### Описание задания:
Пожалуйста, процитируйте из отрывка о сплаве 1857 года по Амуру, приведённого ниже, отрезок от «Весной 1857 года» до «сплав 1854 года.» включительно, ничего не меняя.

═════ Предоставленный отрывок ═════

Весной 1857 года из Забайкалья вниз тронулся четвертый сплав под начальством состоявшего для особых поручений при генерал – губернаторе подполковника Н. В. Буссе. В этом сплаве находилось сто десять различных лодок, барок и плотов. Первыми в Амур вышли лодки и плоты  13го батальона. Батальон вез с собой дивизион легкой артиллерии, два горных орудия, снаряды к ним и все свое имущество. За ними двигались   - весельный катер генерал – губернатора и баржи. На этот раз все было менее торжественно, чем в первый  сплав 1854 года.

═════ Исходные материалы ═════

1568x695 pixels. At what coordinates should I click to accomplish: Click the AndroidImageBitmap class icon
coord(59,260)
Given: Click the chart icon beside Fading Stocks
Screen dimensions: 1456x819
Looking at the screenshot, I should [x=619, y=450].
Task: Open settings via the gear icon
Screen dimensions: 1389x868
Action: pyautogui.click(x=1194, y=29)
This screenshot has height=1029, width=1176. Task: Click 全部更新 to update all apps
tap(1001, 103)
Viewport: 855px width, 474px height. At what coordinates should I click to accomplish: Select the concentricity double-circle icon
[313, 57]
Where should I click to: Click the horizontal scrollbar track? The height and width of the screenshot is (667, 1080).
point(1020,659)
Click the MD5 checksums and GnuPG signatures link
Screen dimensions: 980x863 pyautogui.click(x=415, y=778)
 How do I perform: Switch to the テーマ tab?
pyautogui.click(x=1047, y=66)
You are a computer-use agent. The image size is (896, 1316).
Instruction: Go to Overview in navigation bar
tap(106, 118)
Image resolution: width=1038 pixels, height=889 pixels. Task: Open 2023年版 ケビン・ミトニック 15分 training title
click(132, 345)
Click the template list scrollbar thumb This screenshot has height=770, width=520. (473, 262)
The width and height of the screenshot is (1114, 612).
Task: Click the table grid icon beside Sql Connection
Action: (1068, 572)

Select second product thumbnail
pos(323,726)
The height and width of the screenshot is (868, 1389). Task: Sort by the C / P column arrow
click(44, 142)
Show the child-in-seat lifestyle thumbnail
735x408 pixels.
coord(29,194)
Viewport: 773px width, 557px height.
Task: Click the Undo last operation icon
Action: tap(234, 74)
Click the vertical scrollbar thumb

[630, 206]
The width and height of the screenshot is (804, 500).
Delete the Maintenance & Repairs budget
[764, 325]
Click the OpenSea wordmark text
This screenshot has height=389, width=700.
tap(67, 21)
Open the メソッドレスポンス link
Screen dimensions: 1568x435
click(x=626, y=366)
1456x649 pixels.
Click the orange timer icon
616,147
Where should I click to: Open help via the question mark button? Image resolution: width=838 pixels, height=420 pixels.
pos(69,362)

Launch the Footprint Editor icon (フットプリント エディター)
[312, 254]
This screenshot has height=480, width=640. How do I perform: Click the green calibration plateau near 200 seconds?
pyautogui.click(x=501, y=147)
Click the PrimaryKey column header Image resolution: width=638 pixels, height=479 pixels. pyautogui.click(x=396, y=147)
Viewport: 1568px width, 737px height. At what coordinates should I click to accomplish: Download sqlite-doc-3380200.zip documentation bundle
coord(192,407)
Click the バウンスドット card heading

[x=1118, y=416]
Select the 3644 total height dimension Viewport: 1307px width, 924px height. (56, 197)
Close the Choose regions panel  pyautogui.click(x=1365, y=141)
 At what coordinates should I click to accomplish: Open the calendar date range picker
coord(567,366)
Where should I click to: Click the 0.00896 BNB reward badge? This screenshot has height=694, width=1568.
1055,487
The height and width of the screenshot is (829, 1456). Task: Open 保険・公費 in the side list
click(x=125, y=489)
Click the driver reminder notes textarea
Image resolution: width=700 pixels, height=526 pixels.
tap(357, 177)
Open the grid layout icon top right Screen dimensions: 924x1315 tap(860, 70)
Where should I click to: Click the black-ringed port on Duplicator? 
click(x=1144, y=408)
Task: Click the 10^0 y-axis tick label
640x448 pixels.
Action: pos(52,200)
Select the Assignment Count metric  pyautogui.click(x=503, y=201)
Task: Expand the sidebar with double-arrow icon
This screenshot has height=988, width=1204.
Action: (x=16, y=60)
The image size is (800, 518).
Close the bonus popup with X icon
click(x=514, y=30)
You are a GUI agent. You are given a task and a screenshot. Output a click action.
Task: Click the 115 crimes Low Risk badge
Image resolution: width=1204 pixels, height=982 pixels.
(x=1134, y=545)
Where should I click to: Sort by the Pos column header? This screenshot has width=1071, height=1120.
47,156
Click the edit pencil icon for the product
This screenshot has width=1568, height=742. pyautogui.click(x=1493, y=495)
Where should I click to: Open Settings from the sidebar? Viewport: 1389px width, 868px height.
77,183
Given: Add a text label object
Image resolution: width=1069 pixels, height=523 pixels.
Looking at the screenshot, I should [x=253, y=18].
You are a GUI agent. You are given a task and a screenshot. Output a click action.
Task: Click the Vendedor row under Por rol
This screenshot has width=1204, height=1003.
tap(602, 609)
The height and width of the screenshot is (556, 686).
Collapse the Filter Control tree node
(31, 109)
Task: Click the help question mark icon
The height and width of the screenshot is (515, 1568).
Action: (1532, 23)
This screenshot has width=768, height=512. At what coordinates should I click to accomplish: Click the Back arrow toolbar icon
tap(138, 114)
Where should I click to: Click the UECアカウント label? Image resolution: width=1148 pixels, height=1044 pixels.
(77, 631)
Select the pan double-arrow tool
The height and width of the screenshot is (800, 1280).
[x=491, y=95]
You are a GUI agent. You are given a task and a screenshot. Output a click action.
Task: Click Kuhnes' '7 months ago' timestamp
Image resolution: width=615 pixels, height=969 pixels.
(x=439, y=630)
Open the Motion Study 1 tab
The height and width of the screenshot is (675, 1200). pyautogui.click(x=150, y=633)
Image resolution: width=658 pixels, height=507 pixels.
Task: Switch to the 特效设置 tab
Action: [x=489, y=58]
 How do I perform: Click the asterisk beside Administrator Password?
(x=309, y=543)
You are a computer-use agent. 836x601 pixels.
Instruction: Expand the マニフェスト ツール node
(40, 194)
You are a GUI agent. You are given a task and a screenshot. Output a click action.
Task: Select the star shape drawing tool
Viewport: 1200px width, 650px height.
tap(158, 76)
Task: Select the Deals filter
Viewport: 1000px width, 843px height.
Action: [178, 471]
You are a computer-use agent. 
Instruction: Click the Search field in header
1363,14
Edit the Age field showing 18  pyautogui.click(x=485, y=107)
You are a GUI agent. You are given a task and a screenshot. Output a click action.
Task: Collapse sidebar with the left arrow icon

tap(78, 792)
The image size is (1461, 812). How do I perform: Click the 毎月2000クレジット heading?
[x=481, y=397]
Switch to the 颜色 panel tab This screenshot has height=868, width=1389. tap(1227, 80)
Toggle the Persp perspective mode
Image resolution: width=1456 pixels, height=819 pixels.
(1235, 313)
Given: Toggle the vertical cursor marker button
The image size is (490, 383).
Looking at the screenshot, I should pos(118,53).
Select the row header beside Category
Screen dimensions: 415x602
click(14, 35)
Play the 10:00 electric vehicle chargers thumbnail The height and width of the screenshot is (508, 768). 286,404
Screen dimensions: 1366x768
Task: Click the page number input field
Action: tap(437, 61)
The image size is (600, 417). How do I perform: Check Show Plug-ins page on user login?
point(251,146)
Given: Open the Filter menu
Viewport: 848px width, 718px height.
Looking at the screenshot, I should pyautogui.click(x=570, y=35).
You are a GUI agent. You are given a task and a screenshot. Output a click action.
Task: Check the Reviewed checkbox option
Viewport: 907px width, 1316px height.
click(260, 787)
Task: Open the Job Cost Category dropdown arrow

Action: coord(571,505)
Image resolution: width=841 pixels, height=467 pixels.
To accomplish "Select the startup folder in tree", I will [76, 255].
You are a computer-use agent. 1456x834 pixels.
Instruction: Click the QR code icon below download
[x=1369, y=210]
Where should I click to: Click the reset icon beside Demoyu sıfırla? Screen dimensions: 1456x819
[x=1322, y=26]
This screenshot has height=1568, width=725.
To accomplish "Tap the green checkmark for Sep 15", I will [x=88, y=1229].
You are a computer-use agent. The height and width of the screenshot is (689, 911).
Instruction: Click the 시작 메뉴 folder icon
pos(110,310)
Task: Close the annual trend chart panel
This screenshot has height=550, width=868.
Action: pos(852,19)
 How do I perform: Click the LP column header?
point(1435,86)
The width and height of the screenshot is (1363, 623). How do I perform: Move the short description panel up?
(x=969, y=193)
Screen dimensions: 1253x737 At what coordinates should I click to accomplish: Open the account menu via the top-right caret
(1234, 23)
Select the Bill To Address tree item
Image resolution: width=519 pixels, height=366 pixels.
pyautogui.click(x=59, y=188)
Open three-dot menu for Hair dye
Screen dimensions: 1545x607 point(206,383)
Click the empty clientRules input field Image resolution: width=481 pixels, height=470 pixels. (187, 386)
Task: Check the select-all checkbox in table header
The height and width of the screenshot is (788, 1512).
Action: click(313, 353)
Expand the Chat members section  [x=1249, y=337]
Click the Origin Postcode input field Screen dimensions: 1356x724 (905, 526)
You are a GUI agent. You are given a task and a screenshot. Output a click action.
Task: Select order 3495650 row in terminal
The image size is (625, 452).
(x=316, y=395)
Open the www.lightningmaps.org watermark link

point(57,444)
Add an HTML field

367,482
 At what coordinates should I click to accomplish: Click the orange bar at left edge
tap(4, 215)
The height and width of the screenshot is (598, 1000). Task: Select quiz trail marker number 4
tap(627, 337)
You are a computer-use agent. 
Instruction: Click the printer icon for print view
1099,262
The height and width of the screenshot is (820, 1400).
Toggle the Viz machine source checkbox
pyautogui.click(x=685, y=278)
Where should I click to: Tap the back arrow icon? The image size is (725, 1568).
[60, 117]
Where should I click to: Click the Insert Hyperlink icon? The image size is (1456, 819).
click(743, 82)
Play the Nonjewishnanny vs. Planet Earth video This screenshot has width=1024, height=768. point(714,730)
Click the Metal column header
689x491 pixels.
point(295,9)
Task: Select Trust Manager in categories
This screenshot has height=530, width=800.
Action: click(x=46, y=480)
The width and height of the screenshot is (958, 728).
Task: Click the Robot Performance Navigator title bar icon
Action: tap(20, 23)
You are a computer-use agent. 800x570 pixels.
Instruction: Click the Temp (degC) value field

═════

### Выполненное задание:
Весной 1857 года из Забайкалья вниз тронулся четвертый сплав под начальством состоявшего для особых поручений при генерал – губернаторе подполковника Н. В. Буссе. В этом сплаве находилось сто десять различных лодок, барок и плотов. Первыми в Амур вышли лодки и плоты  13го батальона. Батальон вез с собой дивизион легкой артиллерии, два горных орудия, снаряды к ним и все свое имущество. За ними двигались   - весельный катер генерал – губернатора и баржи. На этот раз все было менее торжественно, чем в первый  сплав 1854 года.